Why is your logging system acquiring a lock? What about simple logging, like to a file, a socket or a fifo/pipe, needs to be locked? Are you not opening the files with O_APPEND (or whatever the windows equivalent is)? Are entire log entries not being written with a single write call?

Yes, there is a balance. I’m trying to maintain some code, and it feels like 50% of the source lines are involved with writing to the log. This makes the code unreadable.

There’s a bug somewhere, and there’s so much gunf in the log already, that I feel the need to create a separate log to write stuff I actually want to know to help diagnose this problem. I’ll take my own logging system out again when the problem’s resolved.

I can depend on the type of app. In your case as a website the desire to log is low. However I work in transport. We have literally tens of thousands of machines world wide. If a bug report comes in we have very little chance of getting a good bug report from the original driver.

A good log is the difference between having a chance of identifying the issue and having no hope in hell.
And yes we should catch as many of these issues at development and we try to but one can never be sure if the hardware that works well in Europe will work in the same way in say: Kuwait. So logging and even a level of comprehensive logging can be v.useful to some.

Agree, but I think something is missing here: why logging.
In most cases, logging is made with debugging purposes.
If a log suits that goal, then it is OK. Otherwise, it is an excessive logging.
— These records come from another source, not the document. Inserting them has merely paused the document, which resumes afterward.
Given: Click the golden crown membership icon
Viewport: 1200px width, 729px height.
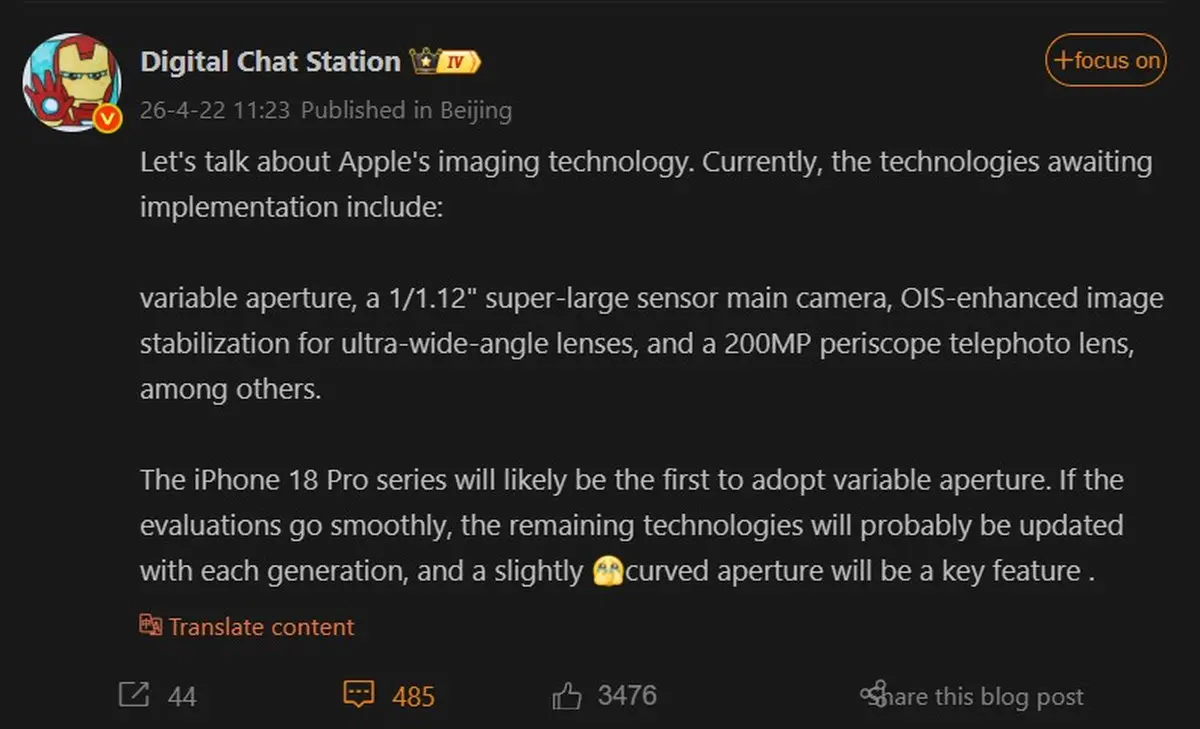Looking at the screenshot, I should [x=425, y=59].
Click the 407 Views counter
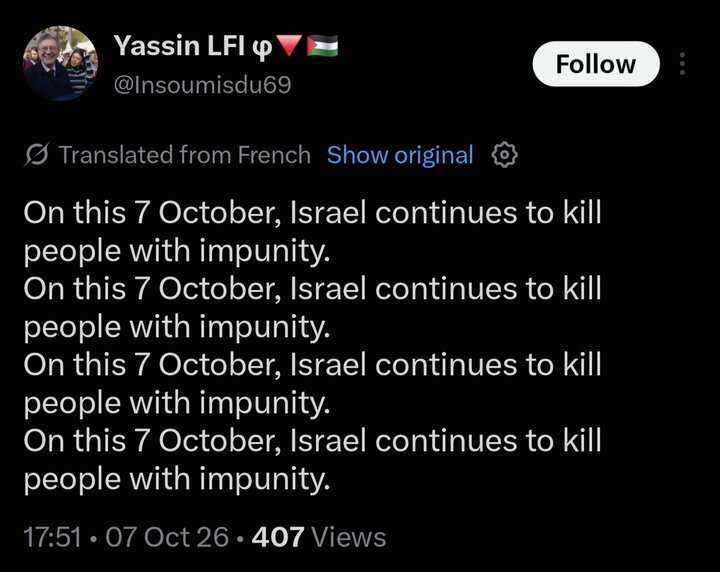The height and width of the screenshot is (572, 720). tap(319, 537)
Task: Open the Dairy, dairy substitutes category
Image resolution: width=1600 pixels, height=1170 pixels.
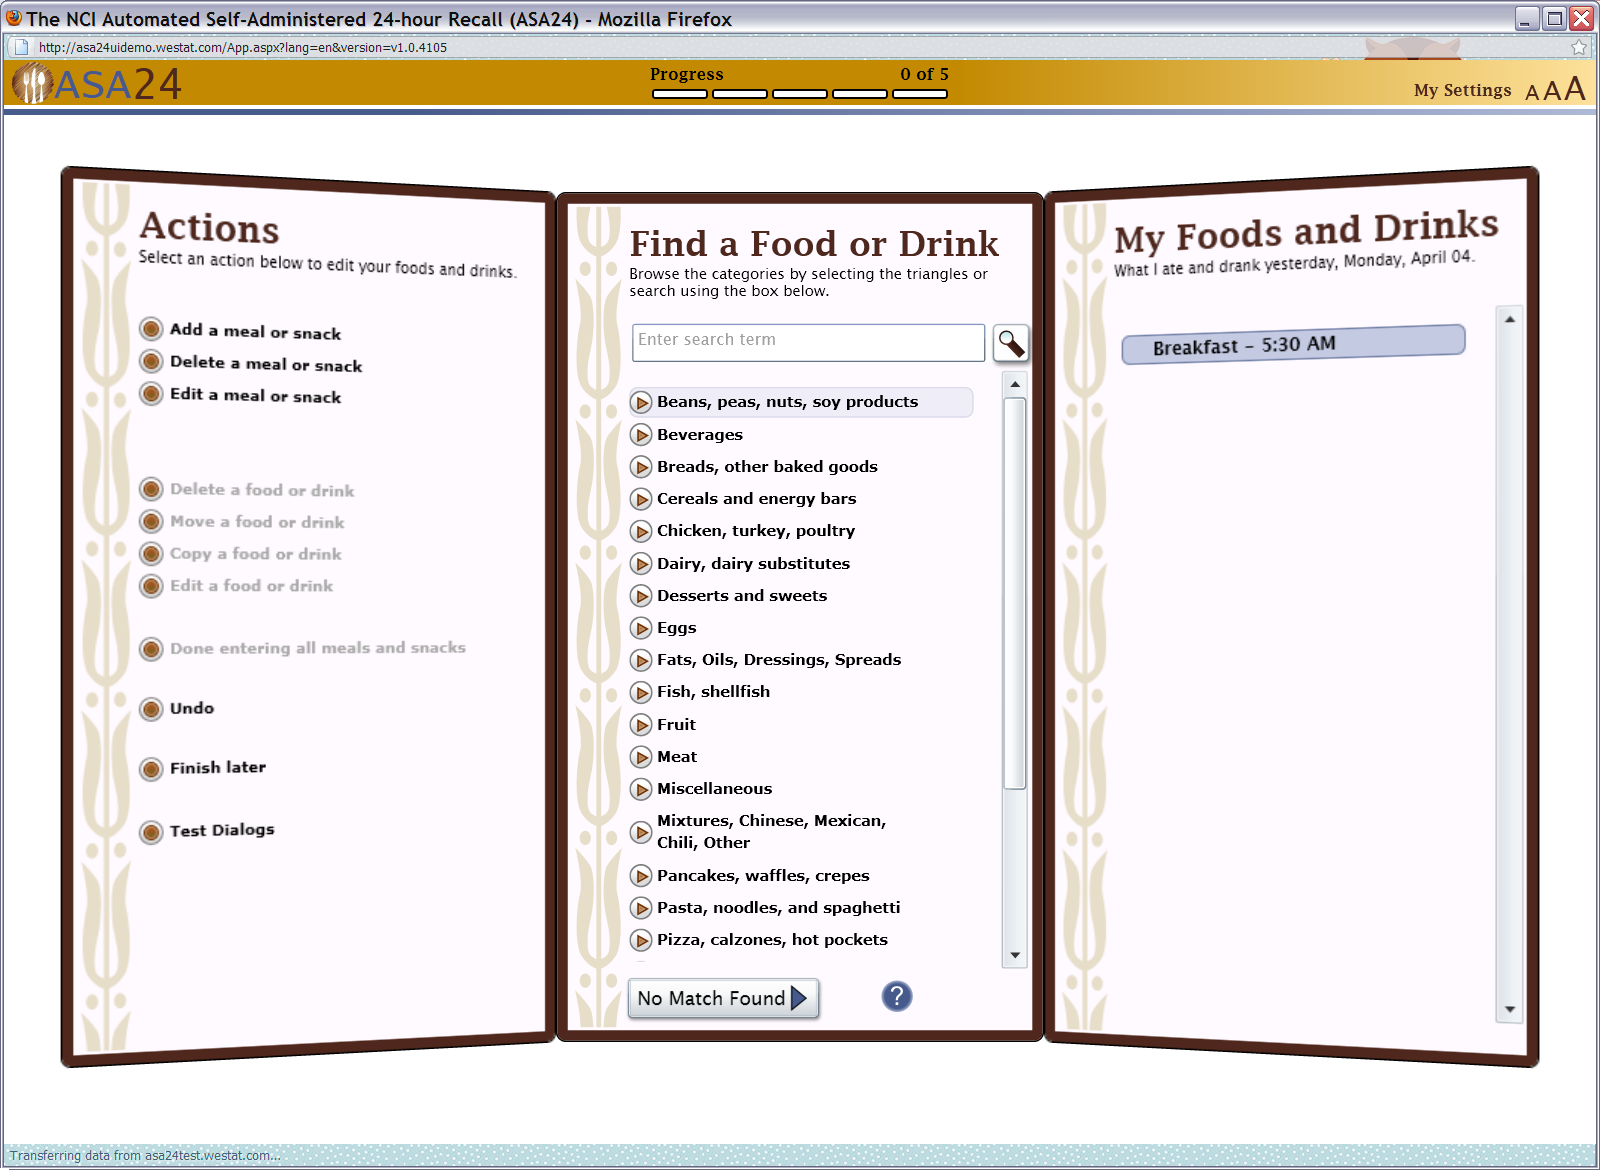Action: click(752, 564)
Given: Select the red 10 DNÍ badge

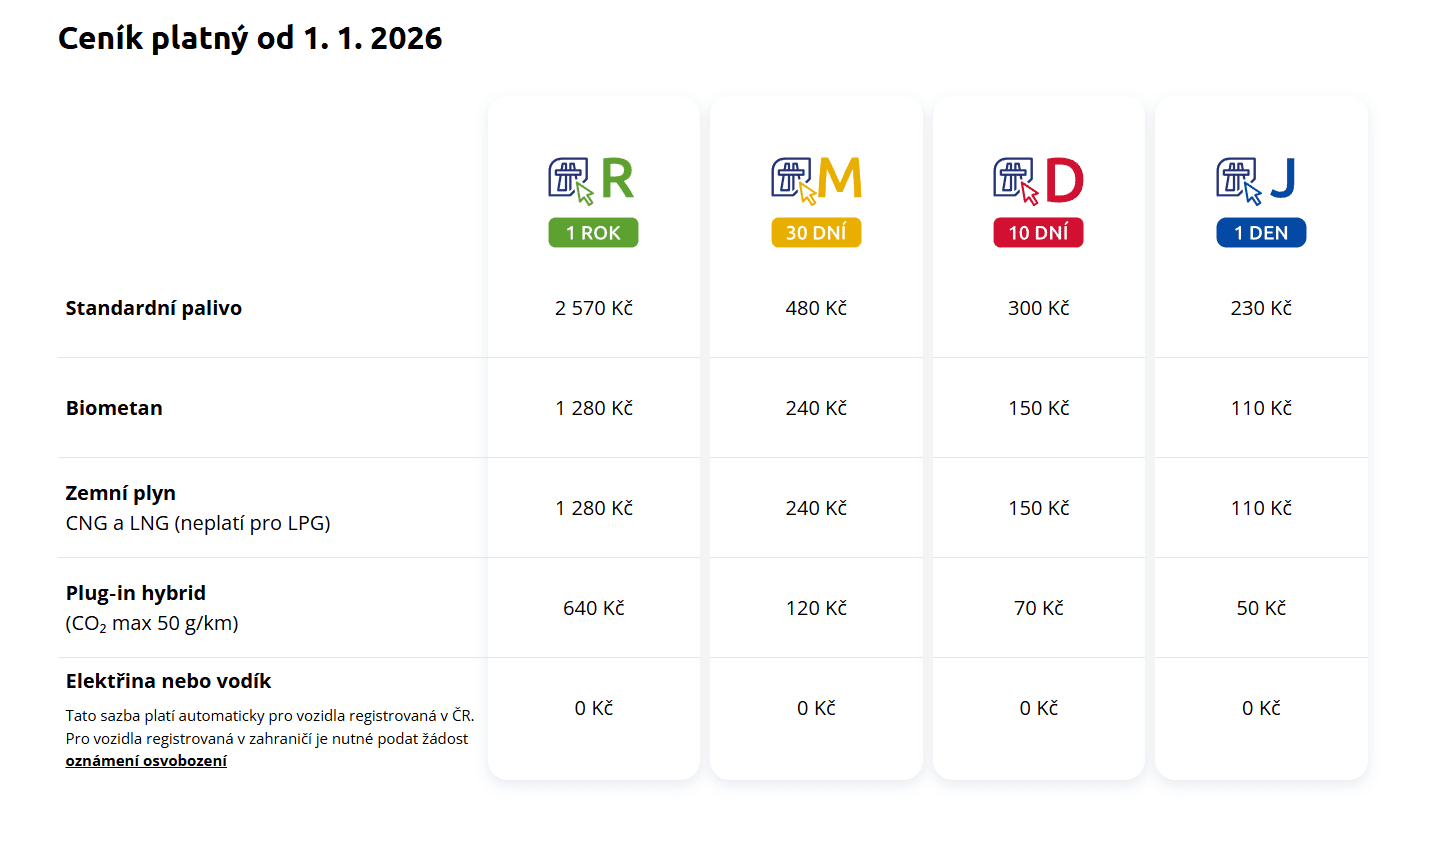Looking at the screenshot, I should click(1038, 233).
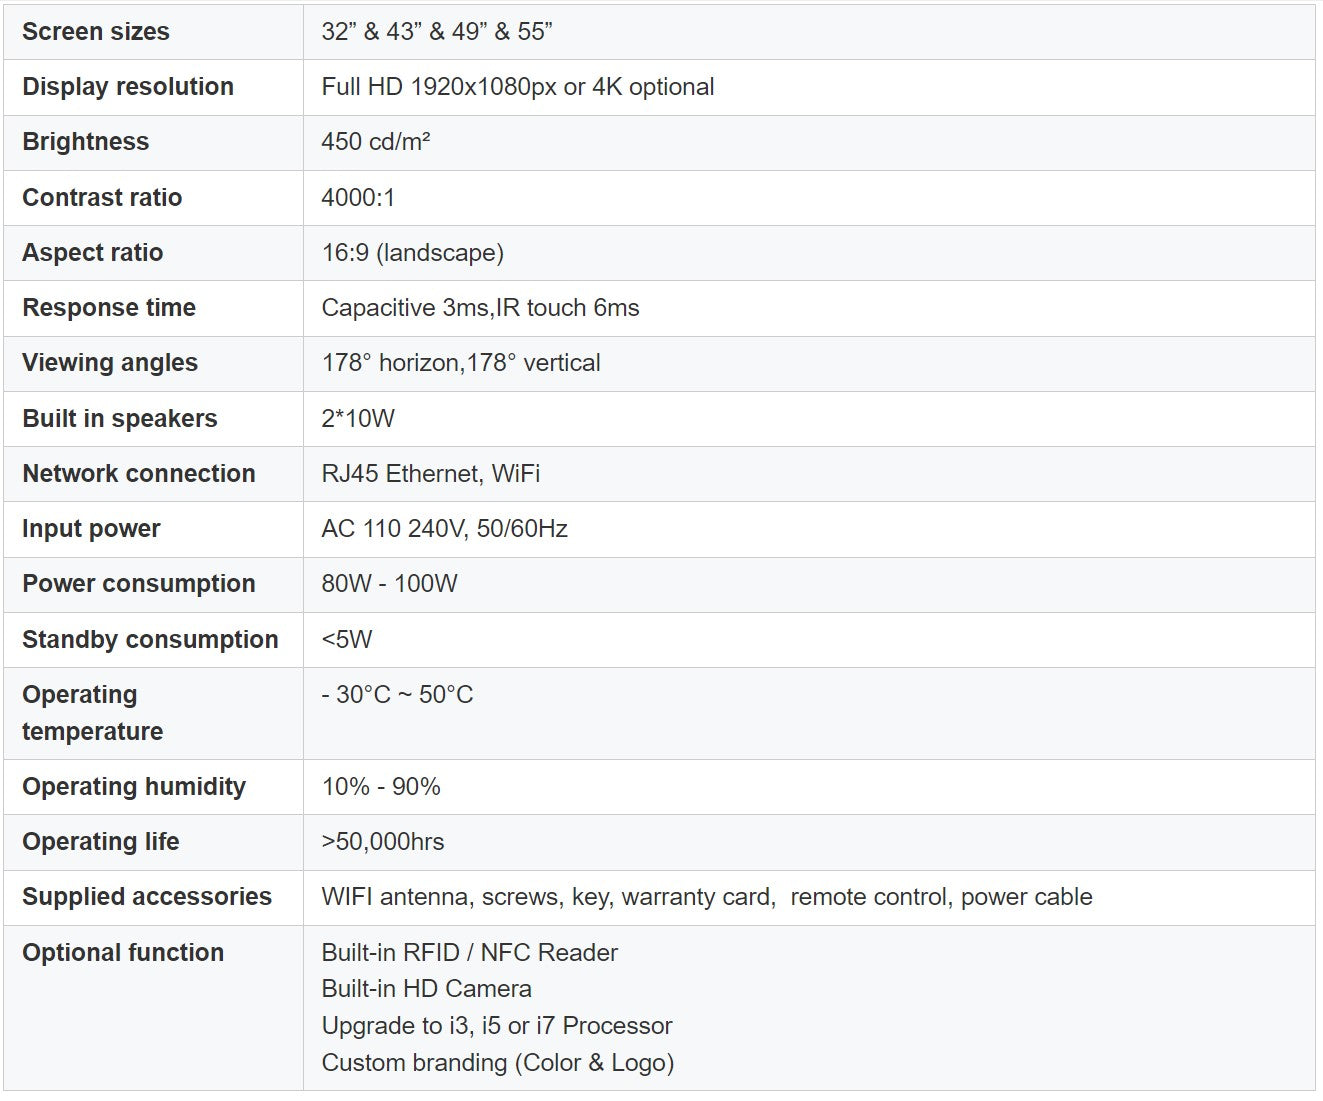Select the 4000:1 contrast ratio value
The image size is (1323, 1101).
[358, 198]
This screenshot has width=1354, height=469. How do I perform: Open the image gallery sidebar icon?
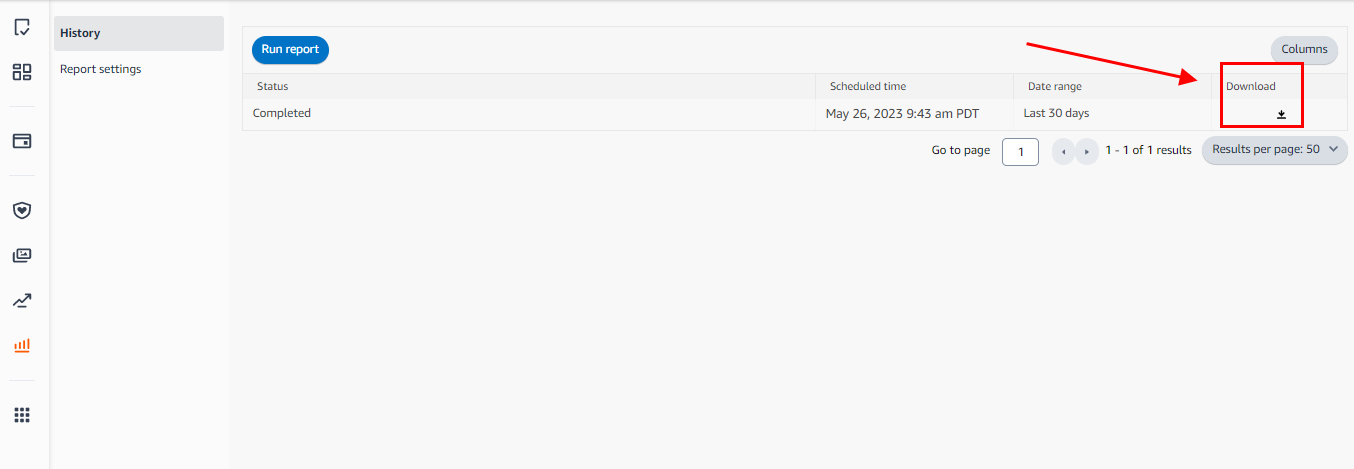pos(22,255)
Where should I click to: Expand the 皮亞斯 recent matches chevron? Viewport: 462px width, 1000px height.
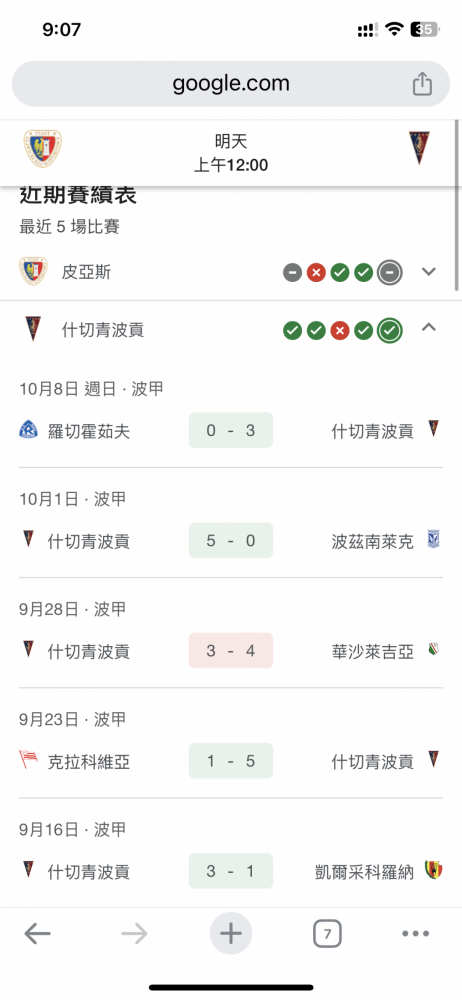[x=429, y=272]
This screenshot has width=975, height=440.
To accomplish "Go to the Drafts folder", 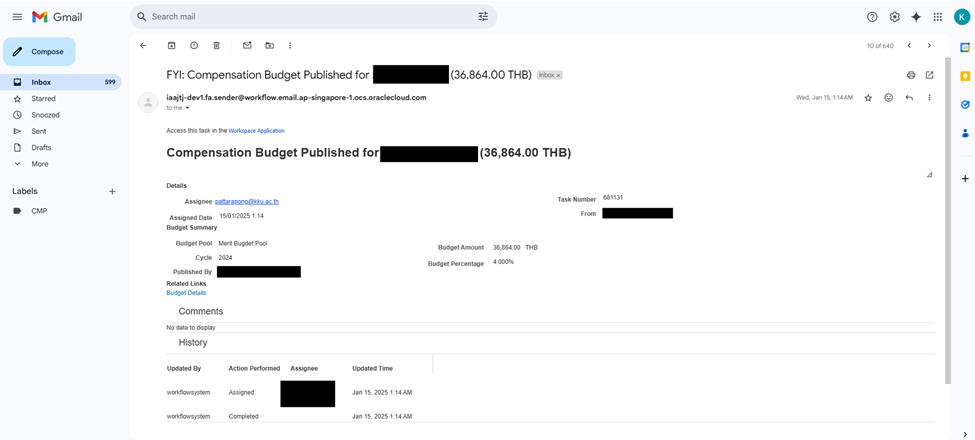I will coord(41,147).
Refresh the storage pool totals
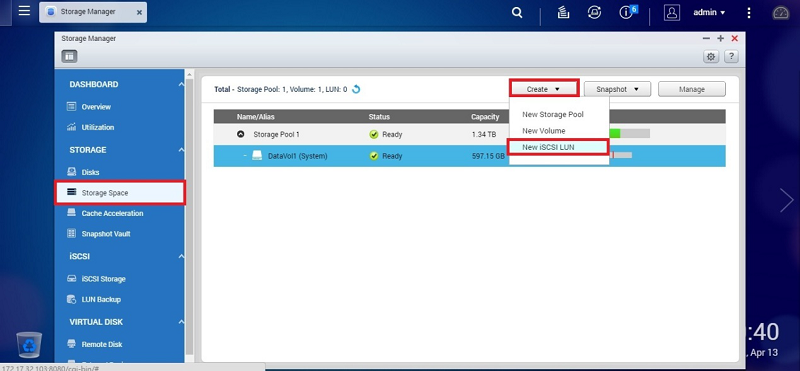The width and height of the screenshot is (800, 371). (x=356, y=89)
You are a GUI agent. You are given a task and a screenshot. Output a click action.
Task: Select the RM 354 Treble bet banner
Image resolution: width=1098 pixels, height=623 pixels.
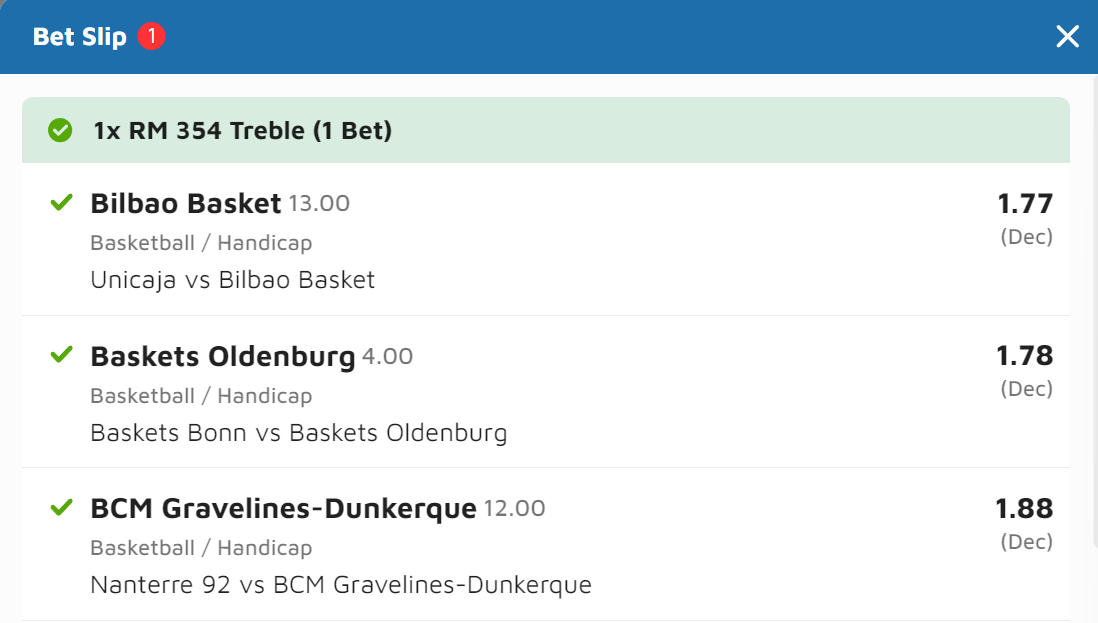[x=243, y=131]
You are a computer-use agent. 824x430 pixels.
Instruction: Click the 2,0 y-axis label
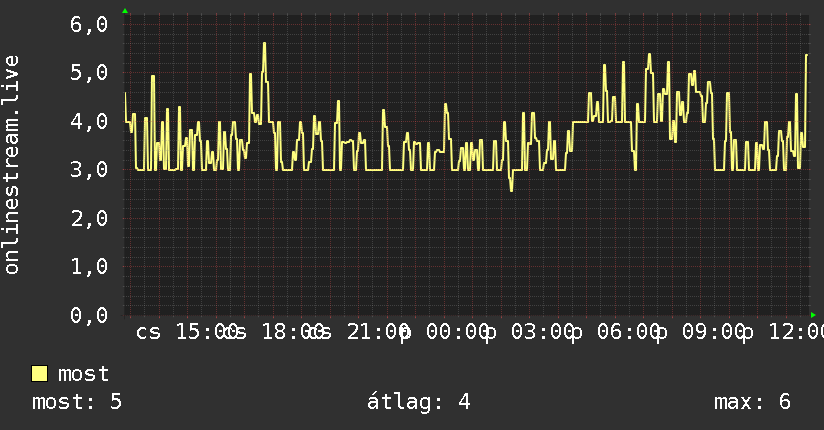click(x=89, y=218)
Of course, this is not something easy at all to determine - no one knows of bugs in advance :slight_smile:

Perhaps your goal was more profiling. There are a lot of reasons to log and it’s part of a complete application. IBM and Tandem does a fabulous job, and I really miss it over Linux. Some of the reasons to log:

Compliance and Audit
System troubleshooting
Proactive security
Application errors
Application information

Here’s a nice article:

I’m with andy on this one, why are you keeping the file open for extended periods of time? and why use a database connection to log things? Hey, why not use a deamon (or service in the windows world) to handle the logging, that way you will just have to pass the error to it and it handles the rest. This would give you a minimal load on your application too. Hey, you could even push it to it’s own box. How is that for scalability!

I’m for logging as much as possible. And the only problem I see with logging is I/O and hard drive space.